Kilburn Square, Kilburn High Rd, Brondesbury Rd, Kilburn, Brent, 1988 88-6c-25-positive_2400
Kilburn Square, Kilburn High Rd, Brondesbury Rd, Kilburn, Brent, 1988 88-6c-25

These pictures are from the front block of the estate, the shops fronting Kilburn High Rd. It was designed to have shops on the first floor, but these were never very successful. They could be reached by steps or a long slope. This shows the tower on the estate behind the shops.

Kilburn Square, Kilburn High Rd, Brondesbury Rd, Kilburn, Brent, 1988 88-6c-26-positive_2400
Kilburn Square, Kilburn High Rd, Brondesbury Rd, Kilburn, Brent, 1988 88-6c-26

The management of the estate behind the shops passed to a Tenant Management Organisation in 1994 following the Right to Manage Legislation. Currently Brent Council is still consulting on plans to add infill housing to the estate, and appears to be taking some of the residents views into consideration. Although it’s sad to lose green space, if infill is done sensitively its better than the comprehensive demoltion of many estates across London which always result in a loss of social housing.

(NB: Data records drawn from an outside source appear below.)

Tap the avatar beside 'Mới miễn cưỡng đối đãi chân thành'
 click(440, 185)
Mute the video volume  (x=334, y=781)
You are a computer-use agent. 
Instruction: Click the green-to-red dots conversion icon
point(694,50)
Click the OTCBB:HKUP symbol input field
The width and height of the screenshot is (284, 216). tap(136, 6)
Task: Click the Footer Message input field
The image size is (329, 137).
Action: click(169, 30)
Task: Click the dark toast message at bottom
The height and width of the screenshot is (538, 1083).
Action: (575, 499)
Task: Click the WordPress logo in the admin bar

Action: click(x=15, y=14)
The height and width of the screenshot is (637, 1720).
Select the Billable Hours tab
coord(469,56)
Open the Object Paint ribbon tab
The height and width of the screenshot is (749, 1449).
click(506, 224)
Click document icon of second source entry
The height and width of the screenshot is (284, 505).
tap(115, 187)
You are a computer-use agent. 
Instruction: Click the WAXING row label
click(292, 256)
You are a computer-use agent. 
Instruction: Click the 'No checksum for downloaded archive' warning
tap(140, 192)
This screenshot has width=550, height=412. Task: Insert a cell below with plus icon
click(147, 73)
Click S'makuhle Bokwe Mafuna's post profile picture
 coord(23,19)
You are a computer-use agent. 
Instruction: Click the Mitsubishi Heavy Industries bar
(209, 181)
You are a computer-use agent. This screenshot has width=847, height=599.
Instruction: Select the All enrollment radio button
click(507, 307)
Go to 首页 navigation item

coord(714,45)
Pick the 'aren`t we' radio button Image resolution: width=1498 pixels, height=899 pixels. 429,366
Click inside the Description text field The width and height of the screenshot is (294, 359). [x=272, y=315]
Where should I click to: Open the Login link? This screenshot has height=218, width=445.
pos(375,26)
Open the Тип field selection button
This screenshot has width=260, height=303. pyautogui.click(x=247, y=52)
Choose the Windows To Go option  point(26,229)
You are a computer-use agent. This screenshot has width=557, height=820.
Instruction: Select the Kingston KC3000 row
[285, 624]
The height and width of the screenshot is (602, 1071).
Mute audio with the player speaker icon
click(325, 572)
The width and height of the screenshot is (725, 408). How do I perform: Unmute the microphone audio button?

Kilburn High Rd, Kilburn, Brent, 1988 88-6c-11-positive_2400
The Cock Tavern, Kilburn High Rd, Kilburn, Brent, 1988 88-6c-11

The Cock Tavern at 125 Kilburn High Road has a plaque stating it was licenced in 1486 and rebuilt in 1900 and was a Truman pub. It was later owned by Greene King and from 2009-11 was also home to a theatre on the first floor, but this had to close as the staircase was found to be unsafe. It was sold in 2016 and closed in 2019, reopening in January 2020 as The Juniper. The building is locally listed by Brent Council.

Quex Rd, Camden, 1988 88-6c-13-positive_2400
Quex Rd, Camden, 1988 88-6c-13-positive_2400

This estate office in Quex Road appeared have something of an obstacle course to enter, apparently designed to eliminate access for any disabled clients. I think there was probably a slope down behind the front gates then two sets of steps to the entrance.

The Earl Derby, Priory Park Rd, Kilburn, Brent, 1988 88-6c-15-positive_2400
The Earl Derby, Priory Park Rd, Kilburn, Brent, 1988 88-6c-15

The Earl of Derby dates from around 1869 at 155 Kilburn High Road. Having been called the Golden Egg for some years it reopened in 2013 and was described as a gastro pub under a shorter version of its original name, simply Earl Derby. It claims to be home to the cheapest pint in London, and in 2020 some beers were £2.00 a pint.

The side of the pub shown is on Priory Park Rd, and the block further down the road is Ryde House, designed by Willesden Borough Council Architect’s Department and built in 1964.

Sadly the wrought iron entrance at the left of the pub has been lost in alterations to the side of the pub. I hope it has been preserved somewhere.